# Regulatory Compliance Category > National Credit Act Forum >  Illegal fees being deducted by debt administrators

## Eugene

Debt administrators are deducting illegal fees that are conservatively estimated at R800m from repayments made by over-indebted low-income earners, notes Laura du Preez in a Personal Finance report. 

Low-income earners who are unable to keep up their debt repayments have in the past sought, and may in the future continue to seek, the help of debt administrators to reschedule their repayments to affordable levels. But a Somerset West lawyer has found that most of these administrators are exploiting the people they are supposed to be helping and trapping them further in debt. Copies of distribution accounts that show how much of the money debt administrators collect from those under their administration was in fact paid to creditors reveal that administrators are charging fees of about 23% to 50% of the amounts they collect.

Full report on: http://http.persfin.co.za/index.php?...icleId=4067486

----------

enyaw (29-Jul-08)

----------


## Dave A

So now can the debtor take this to the National Credit Regulator?
How do they get relief?

----------


## Eugene

Debt administrations under section 74 of the Magistrate Court Act is not controlled by the NCR - only formal debt reviews (similar to an administration) in terms of section 86 of the NCA. The relief for a debtor under administration being exploited by the administrator would be to approach the Court to have the order rescinded.

----------

enyaw (29-Jul-08)

----------


## Dave A

But now surely the debtor is once again unprotected from the creditors.

This story is strikingly close to home. We've got a debtor under an administration order making payments of R200.00 per month to the administrator on a fair pile of debt.

We, as a creditor, are yet to see one cent.

The administration order itself incorporated a previous administration order with a similar monthly instalment payable. The new order seems to have simply netted the old debt with a pile of new debt under pretty much the same conditions.

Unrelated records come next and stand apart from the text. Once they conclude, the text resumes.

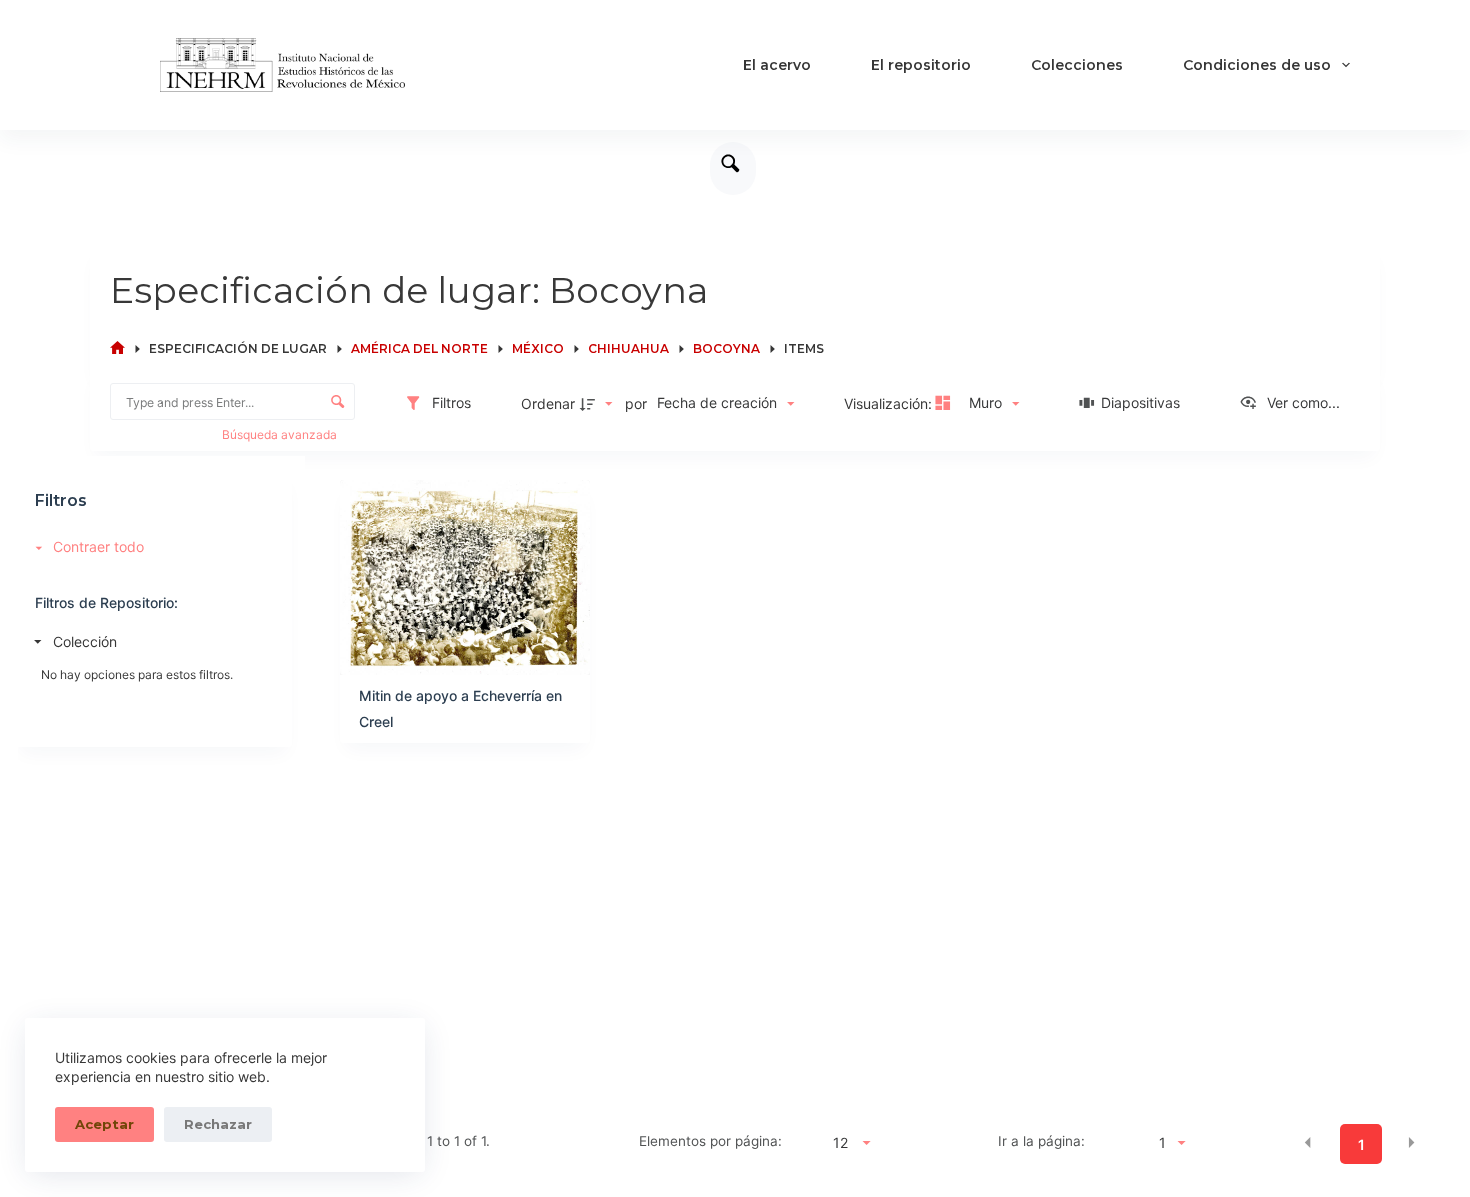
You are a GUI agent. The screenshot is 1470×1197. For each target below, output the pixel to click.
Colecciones (1077, 65)
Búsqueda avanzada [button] (281, 434)
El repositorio (921, 65)
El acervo (777, 65)
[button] (1308, 1143)
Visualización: (890, 403)
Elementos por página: (710, 1141)
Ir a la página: (1041, 1141)
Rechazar (218, 1124)
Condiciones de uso (1257, 65)
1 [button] (1361, 1144)
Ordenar (548, 403)
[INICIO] (117, 348)
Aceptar (104, 1124)
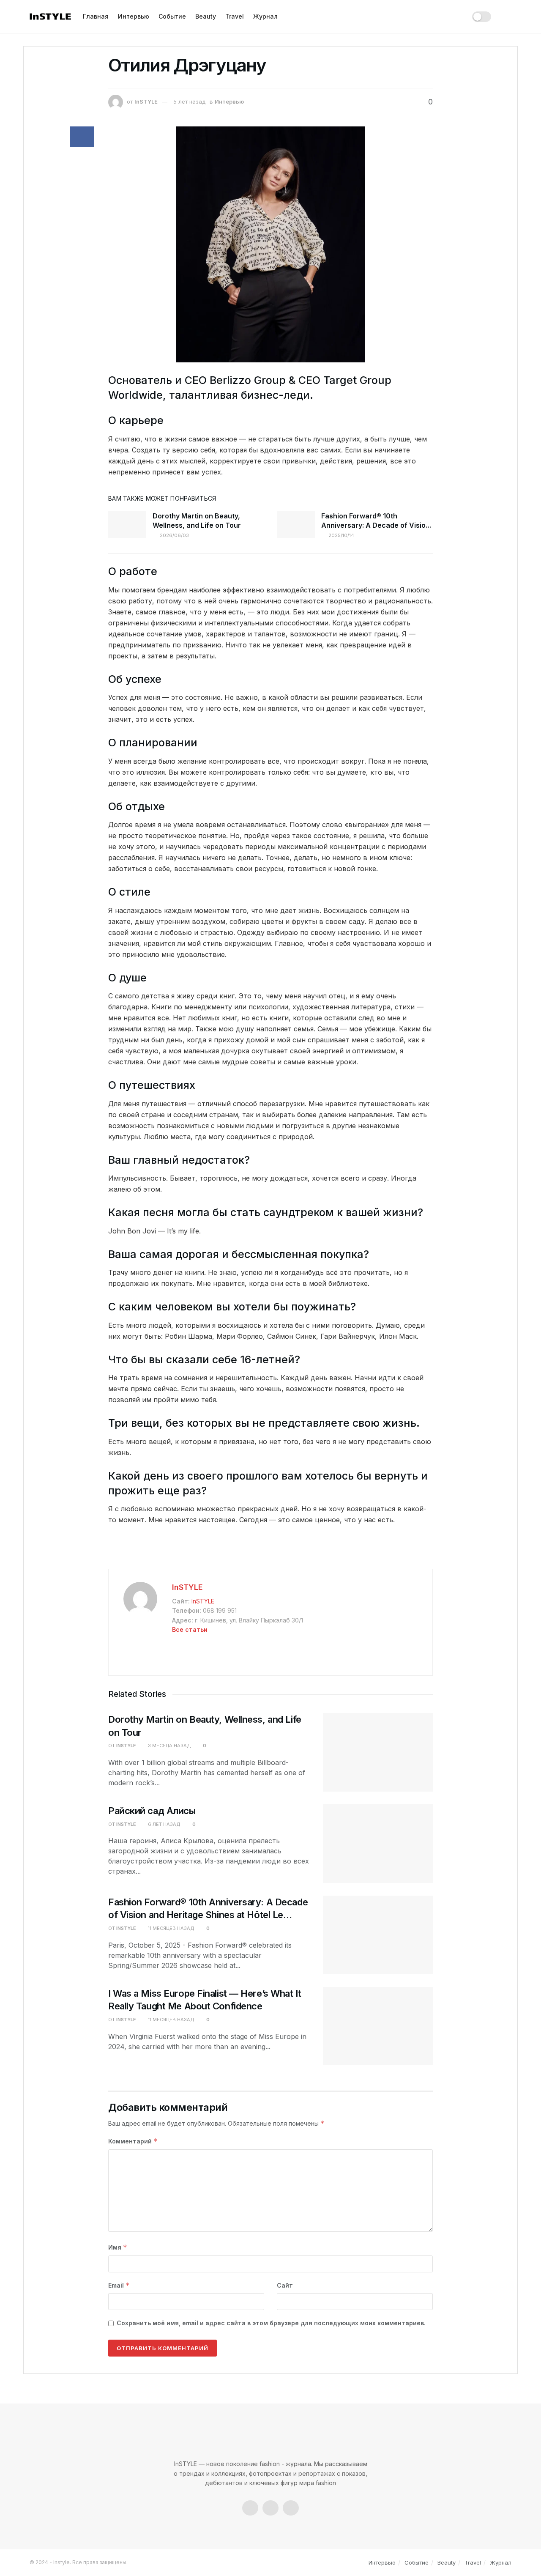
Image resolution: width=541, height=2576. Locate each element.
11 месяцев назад (170, 1928)
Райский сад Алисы (152, 1810)
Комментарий (133, 2141)
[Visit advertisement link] (270, 1551)
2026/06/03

In a way it seems the administrator is being paid to protect the debtor from paying their debt at all.

----------


## rossouws

Good day
I am with an Attorney for debt collecting. All my creditors are telling me they have not received a payment from them and I have several faxes confirming that although their spokesperson is telling me that a division was made in November 2007. I have been asking for a division list and what their cost are so many times but never received anything.What is the procedure because I am struggling to get any kind of paper work out of them.
Please if anyone can tell me the procedure.With the first visit I asked the lady what is cost to go under debt councelling and she told me nothing. I understand that they have costs but how much are they allowed to charge
Sonja :Confused:  :Confused:

----------